Görünüşe göre bu pozisyon değişir. Bresik'e göre kürek kemiğinin alt açısı VII-VIII kaburgalarına ulaşır. Bu kısmen, 7 kaburga rezeksiyonu ile üst torakoplastiden sonra, bazı durumlarda kürek kemiğinin alt kısmının VIII kaburganın oldukça gerisinde kalması ve hastaya herhangi bir rahatsızlık vermemesi gerçeğiyle doğrulanır. Diğer durumlarda, kürek kemiğinin alt açısı VIII kaburgasına dayanır ve hastalar sürekli ağrıdan şikayet eder, bu nedenle sonunda VIII kaburgasını veya kürek kemiğinin alt kısmını rezeke etmek gerekir.

omuz çok zorlaştırırüst torakoplasti üretimi, özellikle ameliyat planına göre kaburgaların büyük bölümlerinin rezeke edilmesi gerektiğinde. Zorluklar ayrıca, torakoplasti sonrası en şiddetli süpürasyon süreçlerinin tam olarak kürek kemiği altında oynanması ve bu süpürasyonlara karşı mücadelenin bazen son derece zor olması gerçeğinde yatmaktadır.

Kaburgalar arası boşluklar arkada önden daha dardır ve dış ve iç interkostal kaslar tarafından yapılır. Dış olanlar, omurların enine süreçleri ile kaburgaların eklemlendiği yerde başlar ve kaburgaların kostal kıkırdaklara geçtiği yerde biter; ayrıca parlak tendon demetleri olan interosseöz bağlar (lig. intercostalia externi) ile değiştirilirler. Dış interkostal kaslar, üstteki kaburganın alt kenarından kaynaklanır ve yukarıdan aşağıya ve arkadan öne doğru bir yöne sahip olarak alttaki kaburganın üst kenarına bağlanır.
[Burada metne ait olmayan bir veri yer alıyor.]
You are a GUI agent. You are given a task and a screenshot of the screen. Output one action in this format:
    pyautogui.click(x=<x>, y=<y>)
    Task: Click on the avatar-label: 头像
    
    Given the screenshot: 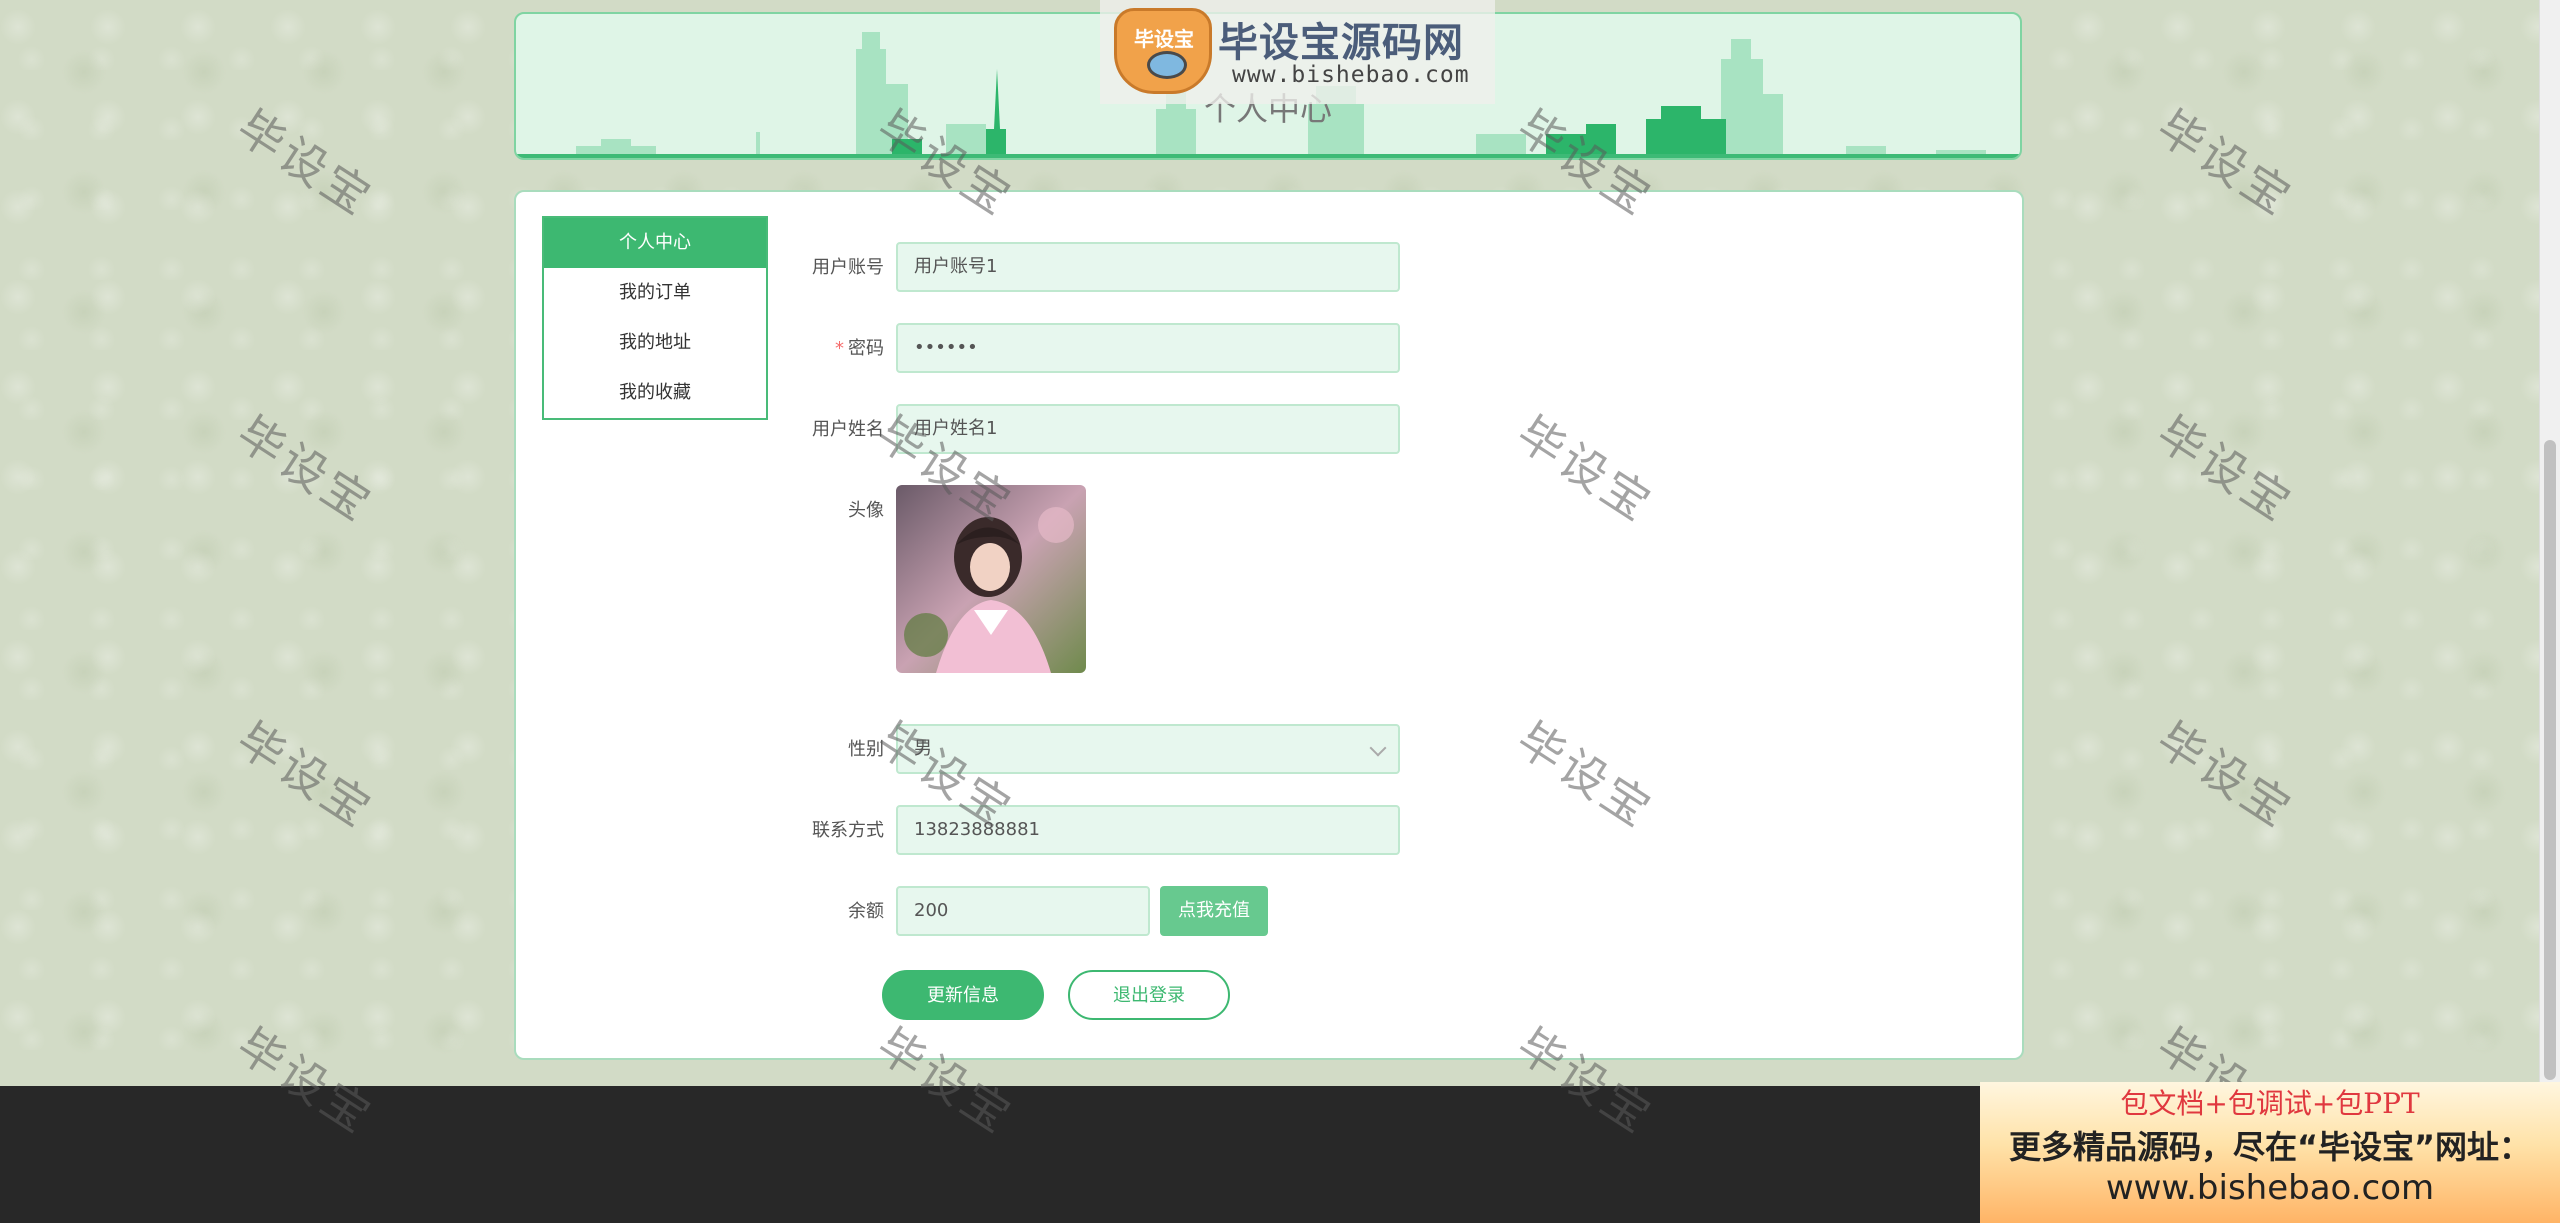 What is the action you would take?
    pyautogui.click(x=866, y=510)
İç interkostal kaslar kaburga açısının yanından başlar ve sternumun yan kenarına ulaşır. Üstteki nervürün iç kenarından kaynaklanırlar ve yukarıdan aşağıya ve önden arkaya bir yöne sahip olarak alttaki nervürün üst kenarına bağlanırlar. İç interkostal kasların bu düzenlemesi pratik açıdan önemlidir: omurgadan kaburgaların köşesine kadar olan arka bölümlerde, interkostal damarlar ve sinirler yalnızca endotorasik fasya ve parietal plevra ile kaplıdır ve kolayca hasar görebilir. yapışıklıklar doğrudan göğüs duvarında yakılır.

İÇİNDE aralık her kaburganın alt kenarı boyunca dış ve iç interkostal kaslar arasında, interkostal damarların ve sinirin yerleştirildiği bir oluk (sulcus costalis) vardır. İnterkostal arterlerdeki kan akışı üç kaynaktan gerçekleştirilir: 1) iki üst interkostal boşluk için bir dal (a. intercostalis suprema) veren truncus costo-cervicalis; 2) 9 çift posterior interkostal arterin çıktığı torasik aort (aa. intercostales posteriores); 3 A. anterior interkostal arterlerin ayrıldığı mammaria interna (aa. intercostales anteriores) - her interkostal boşluk için iki tane.

Posterior ve anterior interkostal arterler birbirleriyle geniş bir şekilde anastomoz yaparlar. Omurgadan başlayan posterior interkostal arterler, sulkus costalis'te kaburgaların iç yüzeyinde bulunur. Koltuk altı hattının önünde, interkostal arterler interkostal boşluklara girer. Böylece, koltuk altı hattından dorsal olarak, interkostal arterler kaburgalar tarafından korunur ve koltuk altı hattından ventral olarak, kaburgaların alt kenarında yer aldıkları için kaburgalar tarafından korunmazlar. İnterkostal arterlerin bu pozisyonunun pratik önemi, gerekirse aksiller hattan ventral olarak delmek için trokarın alttaki kaburganın üst kenarına eğik olarak yönlendirilmesi gerektiğidir.